Rows

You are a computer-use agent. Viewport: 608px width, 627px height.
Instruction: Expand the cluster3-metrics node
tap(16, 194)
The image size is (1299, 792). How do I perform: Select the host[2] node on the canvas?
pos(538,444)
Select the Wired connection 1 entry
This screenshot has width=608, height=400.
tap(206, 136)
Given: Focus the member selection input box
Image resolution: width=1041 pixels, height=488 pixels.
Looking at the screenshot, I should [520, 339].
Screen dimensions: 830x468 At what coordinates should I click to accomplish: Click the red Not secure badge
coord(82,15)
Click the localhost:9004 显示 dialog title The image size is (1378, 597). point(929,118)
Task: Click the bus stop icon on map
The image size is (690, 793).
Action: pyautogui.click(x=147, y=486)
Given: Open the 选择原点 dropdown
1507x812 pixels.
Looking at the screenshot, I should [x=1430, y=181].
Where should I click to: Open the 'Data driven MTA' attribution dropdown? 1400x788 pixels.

Your instructions:
Render the rows above as a JSON list of strings, with one string per line and blank lines omitted.

Exercise answer:
[
  "You are a computer-use agent. Viewport: 608px width, 627px height.",
  "Instruction: Expand the cluster3-metrics node",
  "tap(16, 194)",
  "The image size is (1299, 792). How do I perform: Select the host[2] node on the canvas?",
  "pos(538,444)",
  "Select the Wired connection 1 entry",
  "This screenshot has width=608, height=400.",
  "tap(206, 136)",
  "Given: Focus the member selection input box",
  "Image resolution: width=1041 pixels, height=488 pixels.",
  "Looking at the screenshot, I should [520, 339].",
  "Screen dimensions: 830x468 At what coordinates should I click to accomplish: Click the red Not secure badge",
  "coord(82,15)",
  "Click the localhost:9004 显示 dialog title The image size is (1378, 597). point(929,118)",
  "Task: Click the bus stop icon on map",
  "The image size is (690, 793).",
  "Action: pyautogui.click(x=147, y=486)",
  "Given: Open the 选择原点 dropdown",
  "1507x812 pixels.",
  "Looking at the screenshot, I should [x=1430, y=181].",
  "Where should I click to: Open the 'Data driven MTA' attribution dropdown? 1400x788 pixels."
]